4 Money Mistakes Even Good Grandparents Make With Their Grandkids
By: Neale Godfrey - December 20, 2017
The Census Bureau report indicates that grandparents are an active part of the household. “About 4.2 million households, or 3 percent of all households, contained both grandchildren under 18 and their grandparents in 2012. More than 60 percent of these households were maintained by a grandparent and about one in three had no parent present.”
Whether or not you are raising your grandchildren, you have an incredible impact on them. Use this influence for good. It’s not just about the money; it’s about your conversation and actions. They are watching you and learning from you. Are you the grandparent you want to be when it comes to teaching them financial responsibility?
We are all trying hard. Read these four money mistakes you’re probably making and see if any resonate with you.
Mistake #1: Not Preparing Your Kids And Grandkids For Their Inheritance
A 2016 story published on CNBC.com indicated that approximately $30 trillion will transfer to our grandchildren. Because many Baby Boomers feel that their children have blown-it when it comes to money, much of the inheritance may skip a generation and head into the pockets of their grandchildren.
I am not a believer that money should just magically transfer upon your death.
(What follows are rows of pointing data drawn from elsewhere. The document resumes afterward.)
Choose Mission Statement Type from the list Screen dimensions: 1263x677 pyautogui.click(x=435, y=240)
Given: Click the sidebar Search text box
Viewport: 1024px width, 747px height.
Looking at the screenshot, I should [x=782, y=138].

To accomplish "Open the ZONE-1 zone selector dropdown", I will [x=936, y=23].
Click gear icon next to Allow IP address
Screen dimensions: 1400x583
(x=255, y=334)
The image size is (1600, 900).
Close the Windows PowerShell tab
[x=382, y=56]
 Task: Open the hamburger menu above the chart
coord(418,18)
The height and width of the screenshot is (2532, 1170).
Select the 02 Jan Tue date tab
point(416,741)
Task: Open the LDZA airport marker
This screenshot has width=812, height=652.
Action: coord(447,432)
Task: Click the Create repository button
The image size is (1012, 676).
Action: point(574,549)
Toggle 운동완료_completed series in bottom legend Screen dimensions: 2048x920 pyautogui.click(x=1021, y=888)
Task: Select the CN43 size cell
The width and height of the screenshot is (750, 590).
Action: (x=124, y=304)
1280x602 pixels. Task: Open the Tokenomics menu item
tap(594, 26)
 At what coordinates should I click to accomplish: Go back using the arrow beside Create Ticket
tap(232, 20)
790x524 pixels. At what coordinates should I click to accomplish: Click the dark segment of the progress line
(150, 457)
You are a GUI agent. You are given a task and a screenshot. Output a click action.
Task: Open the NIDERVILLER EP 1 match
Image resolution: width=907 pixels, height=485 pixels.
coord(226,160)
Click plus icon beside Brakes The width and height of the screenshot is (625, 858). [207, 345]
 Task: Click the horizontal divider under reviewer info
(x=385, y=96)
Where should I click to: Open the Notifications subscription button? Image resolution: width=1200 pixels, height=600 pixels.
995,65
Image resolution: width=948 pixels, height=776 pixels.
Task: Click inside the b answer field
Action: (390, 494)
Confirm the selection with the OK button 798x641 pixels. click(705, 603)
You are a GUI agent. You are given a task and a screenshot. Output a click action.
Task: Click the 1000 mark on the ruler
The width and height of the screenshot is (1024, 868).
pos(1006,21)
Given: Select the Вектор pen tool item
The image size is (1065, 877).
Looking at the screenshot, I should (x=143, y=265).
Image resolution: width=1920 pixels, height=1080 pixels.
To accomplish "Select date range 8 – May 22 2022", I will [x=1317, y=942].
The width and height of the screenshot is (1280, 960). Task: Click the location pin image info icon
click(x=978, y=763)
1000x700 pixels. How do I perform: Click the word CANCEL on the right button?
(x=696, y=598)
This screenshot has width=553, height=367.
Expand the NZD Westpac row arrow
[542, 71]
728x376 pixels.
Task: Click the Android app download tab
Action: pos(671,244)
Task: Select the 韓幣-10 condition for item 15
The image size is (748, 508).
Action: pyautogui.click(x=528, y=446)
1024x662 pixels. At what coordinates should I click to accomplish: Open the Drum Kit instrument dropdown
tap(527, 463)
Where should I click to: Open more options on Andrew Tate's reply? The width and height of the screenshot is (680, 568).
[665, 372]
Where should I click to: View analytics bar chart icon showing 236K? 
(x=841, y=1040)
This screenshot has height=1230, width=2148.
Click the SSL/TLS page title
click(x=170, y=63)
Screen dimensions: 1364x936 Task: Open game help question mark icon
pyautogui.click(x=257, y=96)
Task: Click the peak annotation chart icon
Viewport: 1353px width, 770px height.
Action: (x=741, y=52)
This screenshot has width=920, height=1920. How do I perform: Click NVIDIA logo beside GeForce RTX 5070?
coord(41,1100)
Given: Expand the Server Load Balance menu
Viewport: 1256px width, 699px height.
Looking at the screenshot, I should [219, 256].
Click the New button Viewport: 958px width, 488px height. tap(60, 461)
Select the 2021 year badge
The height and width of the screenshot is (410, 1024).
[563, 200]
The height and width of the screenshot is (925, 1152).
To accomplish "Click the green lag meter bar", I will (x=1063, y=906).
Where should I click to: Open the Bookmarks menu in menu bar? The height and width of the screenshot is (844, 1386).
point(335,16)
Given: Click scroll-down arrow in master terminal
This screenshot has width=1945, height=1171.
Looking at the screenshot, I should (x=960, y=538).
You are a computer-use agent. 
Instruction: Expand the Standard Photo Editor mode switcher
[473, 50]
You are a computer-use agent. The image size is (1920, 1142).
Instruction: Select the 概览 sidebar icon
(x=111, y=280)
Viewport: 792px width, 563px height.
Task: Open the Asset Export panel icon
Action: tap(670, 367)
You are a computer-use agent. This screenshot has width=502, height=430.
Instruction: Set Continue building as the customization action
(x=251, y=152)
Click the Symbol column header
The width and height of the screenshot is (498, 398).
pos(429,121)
This is not the secret you want to keep; it sends the wrong message. You are not your money; you are your values. Let your kids and grandkids know what is important to you and why you have left them this incredible gift. Tell them that their inheritance is not intended for them to drop out of school, drink margaritas on the beach, and pierce every inch of their body.
Convey to your kids and grandkids what your dreams are for them. You may want them to pay for college, or to pay for their first home, or travel. In addition, let your family know about your favorite charities, and get them involved with those while you are alive. It’s way more powerful to share your passions while you are there to explain their importance to you.
Mistake #2: Spoiling The Grandkids
Many grandparents may feel that “spoiling the grandkids” is part of the job description, but it’s not. (Okay, I know that I just set myself up as the “evil money expert;” however, you don’t want to foster the, “I want, I want syndrome.”) Be the first one to discuss your kid’s parenting of the grandkids, citing that you think the grandkids are too materialistic and are frankly always asking for things. This may be no surprise because you may have contributed to this pattern, the classic Pavlovian response. Do you always show up with a gift for the grandkids? You may think that this is the role of a grandparent, but it also fosters the “entitlement program,” as I call it. You know how it works; Grandma or Grandpa show up and the grandkids receive a gift.
Just think about your relationship with your grandparents. I bet those fond memories don’t include all the gifts they bought you. Mine include the talks and the hugs and the unconditional love. My Grandma Jewel was my biggest fan. That’s what I remember. I could call her at any time of the day or night and she always made things better.
Build memories with your grandchildren. They want your time. You can do an activity with them. Do you cook or play golf? Those are great activities to do with the grandkids. You can turn all of these into learning as well. Cooking, for instance, involves reading a recipe or following Grandmas’, a trip to the store to buy the ingredients, and then the science and art of making the dish.
Remember when you were a kid? You picked out something that you wanted and you worked hard for that. You saved your money and finally bought that bike or Barbie or a special gift for Mom. I bet you took care of that bike and you may still have that Barbie. Why take that empowerment and joy away from your grandkids?
Give your grandkids odd jobs to do around your home, so they can earn extra money to reach their goal. This activity fosters “work-for-pay” principles and gets them closer to their goal, without undermining their hard work. Celebrate when they finally get to buy the item they have been saving for.